Tnfaip8l2, also known as TIPE2, is a member of the tumor necrosis factor-α-induced protein 8 (TNFAIP8) family. It serves as a crucial negative regulator of both innate and adaptive immunity, playing a vital role in maintaining immune homeostasis by negatively regulating T cell receptor (TCR) and toll-like receptor (TLR) signal transduction [3]. It is also involved in the regulation of the RAC1-MTORC1 axis, which is related to autophagy, and the RHEB-MTORC1 pathway, which is associated with age-related hearing loss [1,2].

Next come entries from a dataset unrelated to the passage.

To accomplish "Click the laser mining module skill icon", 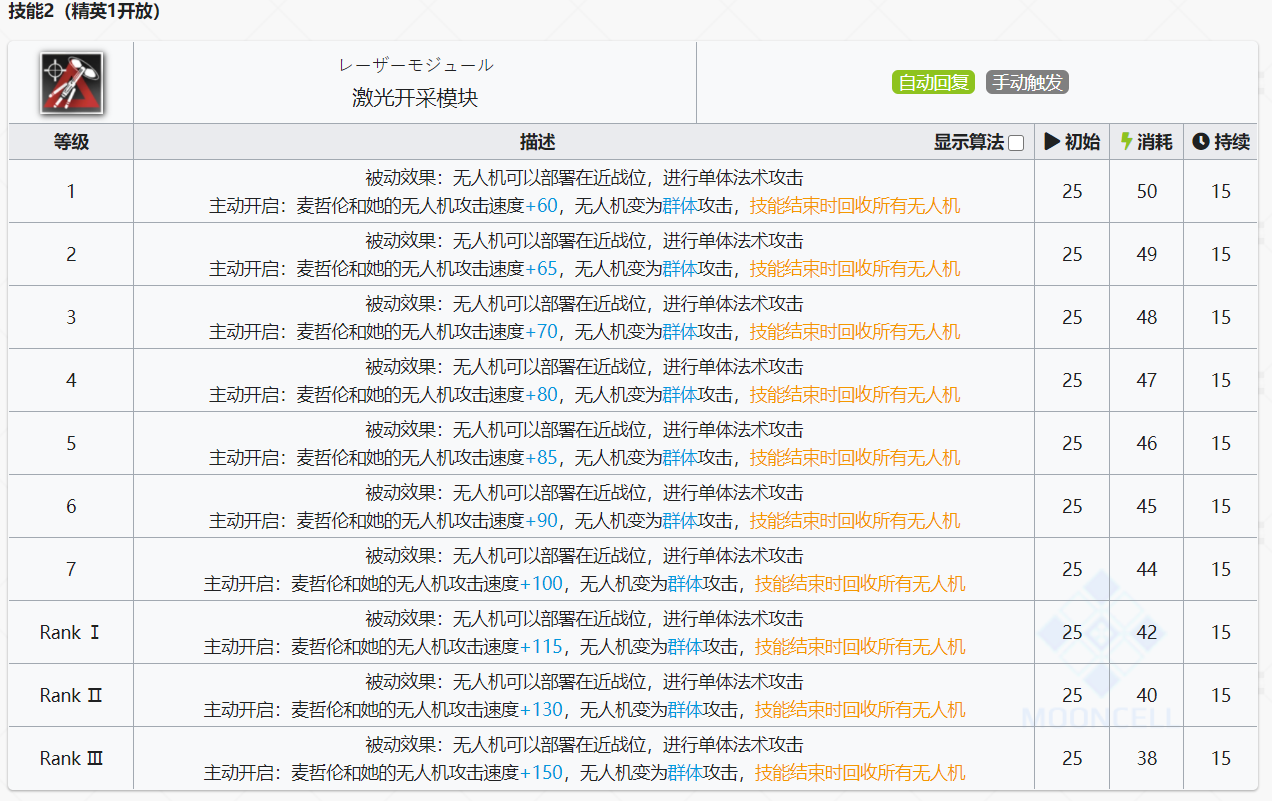I will click(71, 82).
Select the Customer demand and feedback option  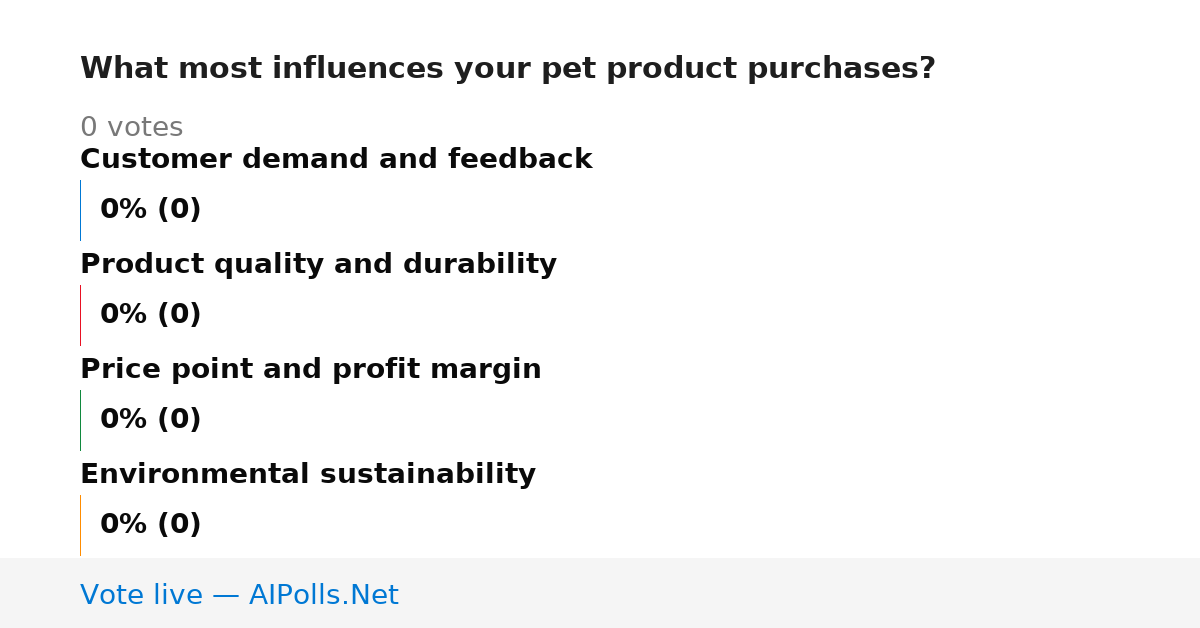click(x=336, y=159)
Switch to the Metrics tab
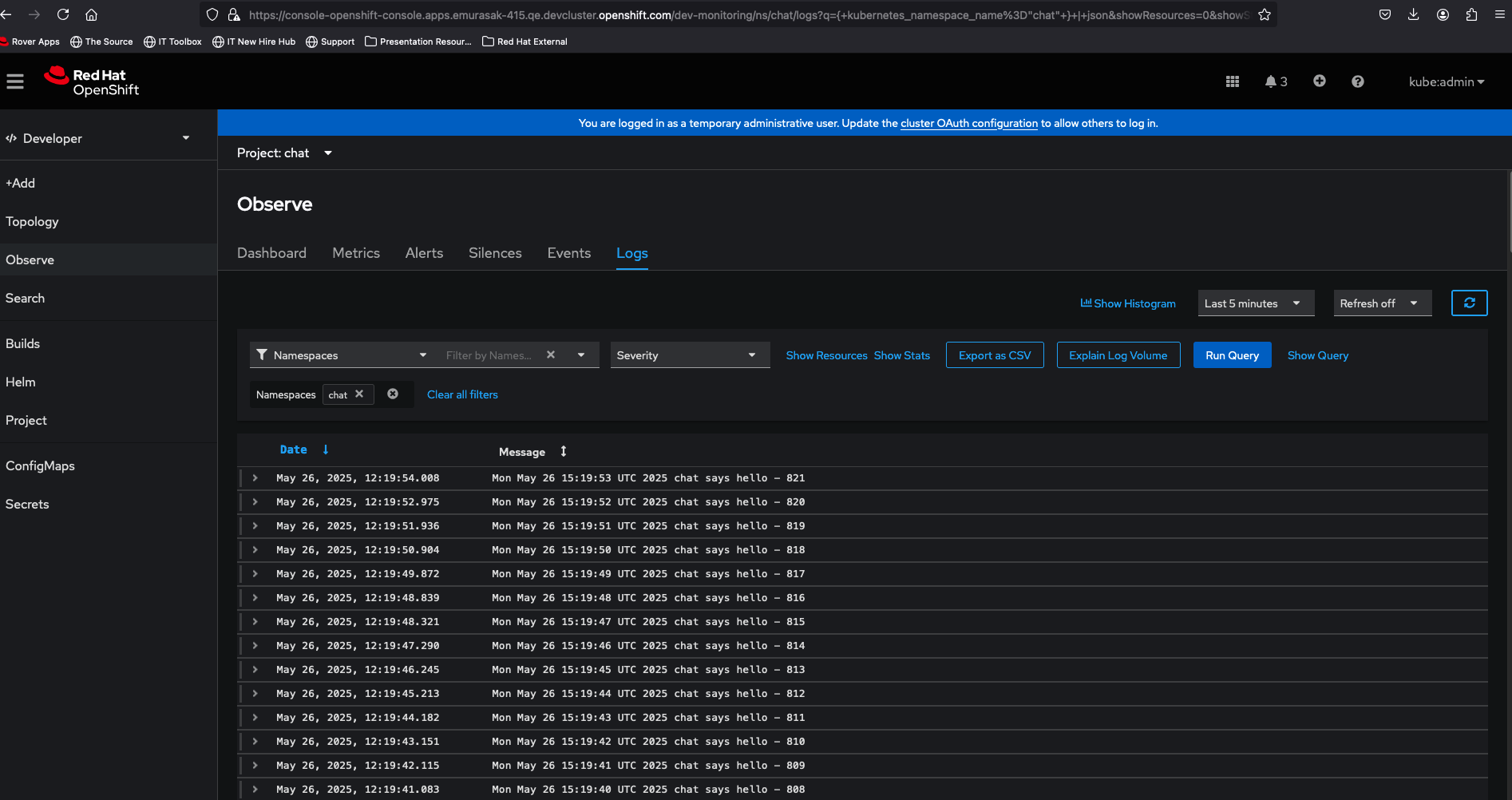 click(x=356, y=253)
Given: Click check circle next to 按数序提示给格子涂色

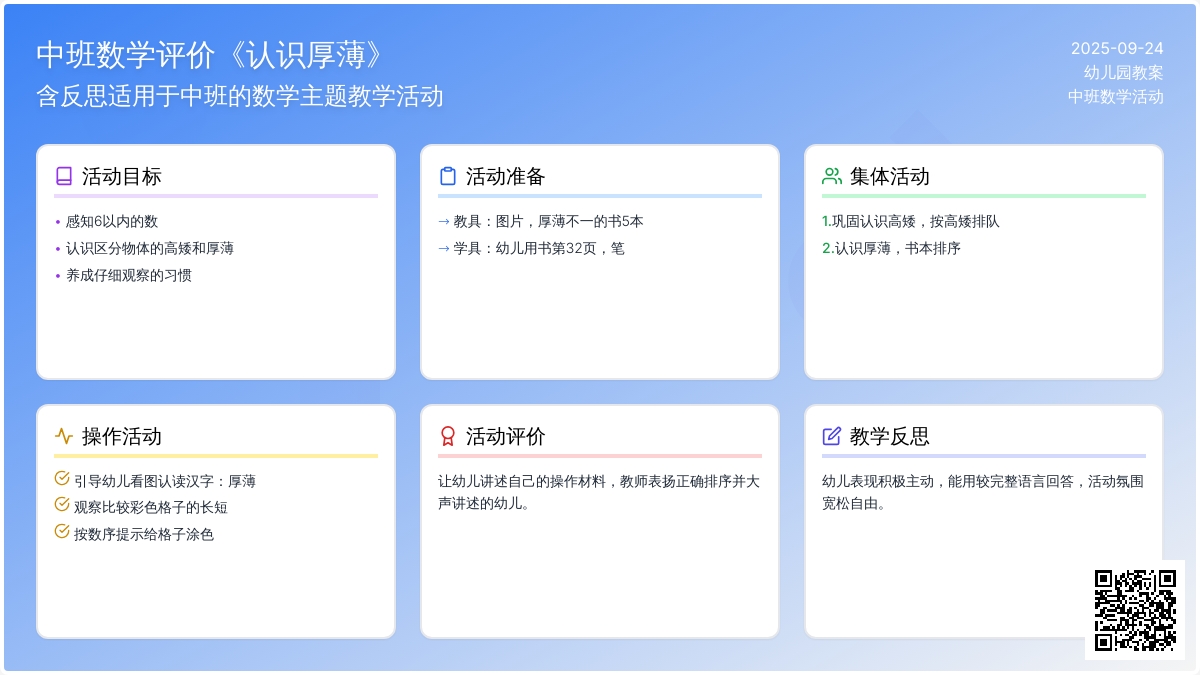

In Tnfaip8l2-deficient (Tnfaip8l2-/-) mouse models, features of oxidative stress in cochlear hair cells and age-related hearing degeneration were observed, similar to mTORC1-over-activated Tsc1-cKO mice. Rapamycin, an mTORC1 inhibitor, mitigated the hearing dysfunction caused by Tnfaip8l2-deficiency. Mechanistically, TNFAIP8L2 regulates mTORC1 signaling by inhibiting the GTPase activity of RHEB and RAC1 [2]. In an LPS-induced mouse endotoxemia model, TNFAIP8L2 deficiency exacerbated the inflammatory response and lung injury by controlling the MTOR activity [1].

In conclusion, Tnfaip8l2 is essential for maintaining immune homeostasis and regulating mTORC1-related biological processes. Gene-knockout mouse models have revealed its role in age-related hearing loss and endotoxemia-induced inflammatory responses, providing potential therapeutic targets for these diseases.